FİLM ARASI DERGİSİ'NİN MAYIS SAYISINDA BAŞKA NELER VAR?



Aylık sinema dergisi Film Arası Mayıs sayısıyla okuyucularının karşısına çıktı. Derginin Mayıs ayı sayısının kapak konuğu ünlü sinema oyuncusu Güven Kıraç. Gülcan Tezcan’ın sorularını yanıtlayan Kıraç, yeni Türk sinemasına dair görüşlerini okuyucularla paylaştı.



BURÇAK EVREN: ‘İŞTE O FOTOĞRAF!’



Bugüne kadar kaleme aldığı birçok yazıyla sinema tarihine dair önemli tartışmalar başlatan sinema tarihçisi ve eleştirmeni Burçak Evren, Film Arası Dergisi’nin Mayıs sayısında yer alan ironik yazısında, sinemayı Türklerin icat ettiğini söyledi. Evren, ‘Sinemayı Türklerin icat ettiğini biliyor muydunuz’ başlıklı yazısında, Beyoğlu Belediyesi’nin İstiklal Caddesi’ne astığı bir tabelayla skandala imza attığını söyledi. Evren, yazısında şunları söyledi:



SİNEMANIN İCADINI MEŞRUTİYETLE KARIŞTIRMIŞLAR!



‘Levhanın üzerinde aynen şunlar yazıyor: ‘Bu binanın yerinde 1870-1903 arasında Sponeck Birahanesi vardı. İstanbul’da halka açık İlk sinema gösterisi 1876’da bu salonda yapıldı.’

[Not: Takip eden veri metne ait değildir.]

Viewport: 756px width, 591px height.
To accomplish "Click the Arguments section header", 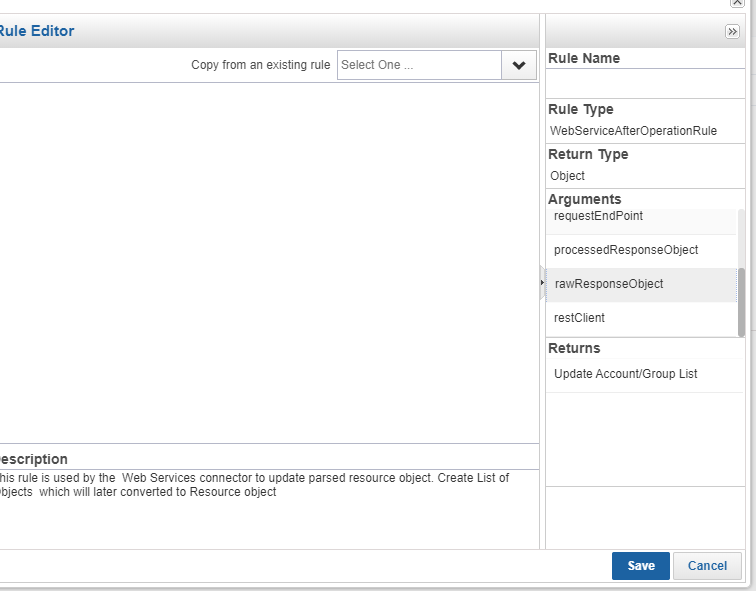I will pyautogui.click(x=585, y=199).
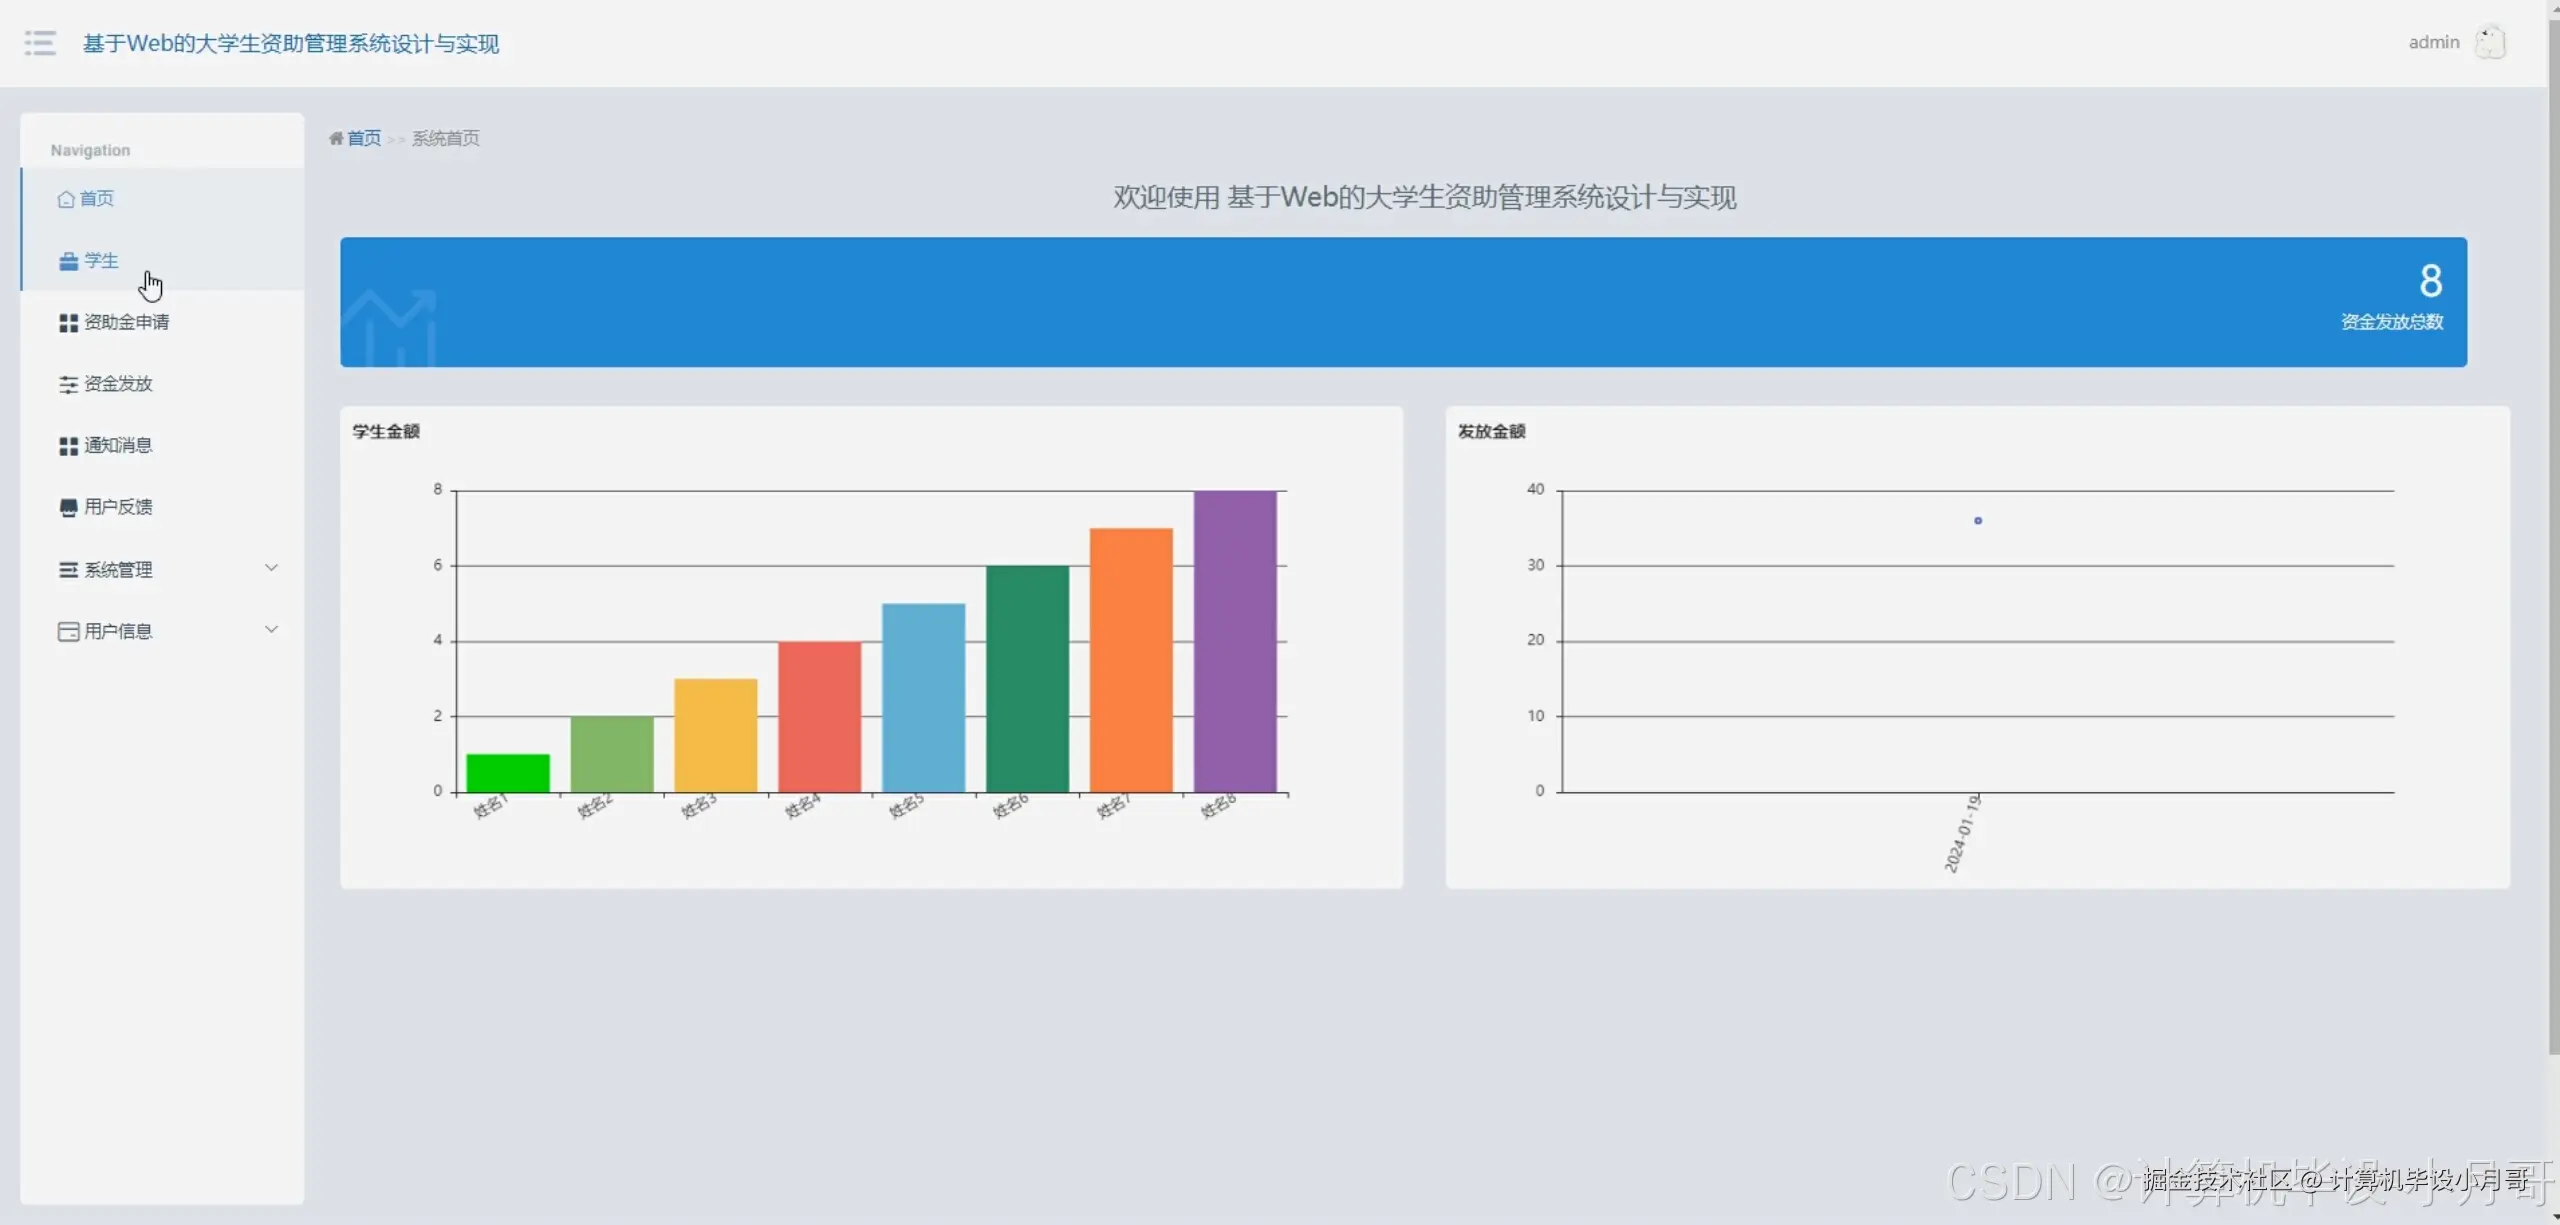Click the admin avatar in top right
This screenshot has width=2560, height=1225.
coord(2489,43)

Evet… Bu levha yıllardır yerinde duruyor. Yazdık-çizdik, hala yerinde. Beyoğlu Belediyesi ya da bu levhayı yazanlar Türkiye’deki halka açık ilk sinema gösterisinin tarihi olan 1895 ile İkinci Meşrutiyet’in ilanı olan 1876’yı karıştırmışlar. Bu levhaya göre sinemayı Türklerin, hem de tüm dünyadan 19 yıl önce icat ettiği sonucu çıkmıyor mu? Şimdi hırsızların bu levhayı neden çalmadıkları da ortaya çıkıyor. Çünkü bundan önceki levhalarda doğru tarih olan 1896 yazıyordu, bunda ise 1876. Hırsızlar bile bunun yanlış olduğunu biliyor da, kimileri, İstanbul’un değil, Türkiye’nin en kalabalık semtinin, en kalabalık caddesindeki bu levhayı yıllar yılı niye fark edemiyor? Eğer Beyoğlu Belediyesi izin verirse yenisini ben yaptırıp yerine koyabilirim. Bunu seve seve yapacağımdan da emin olsunlar.’



EMRE KIZILIRMAK’IN HAYALİ ‘ÇANAKKALE ZAFERİ’NDE OYNAMAK



Film Arası Dergisi’nin keyifli sorulara yer verdiği Ayak Üstü bölümünün konuğu ise Aşk Bir Hayal Dizisi’nin genç oyuncusu Emre Kızılırmak. ‘Hayalinizdeki projeyi hangi yönetmenin filme çekmesini dilerdiniz’ sorusuna ‘kendim çekmek isterdim’ yanıtını veren genç oyuncu, Çanakkale’yi anlatan başarılı bir filmde başrol oynamayı hayal ettiğini söyledi. Kızılırmak, ‘İmkânınız olsa Başbakan’a hangi filmi seyretmesini tavsiye ederdiniz’ sorusunu ise ‘Maske’ ve ‘Örümcek Adam’ şeklinde yanıtladı.



Dergi, orta sayfasında bu ay Metin Erksan’ın unutulmaz filmi Susuz Yaz’dan bir kareyi okuyucularına hediye ediyor.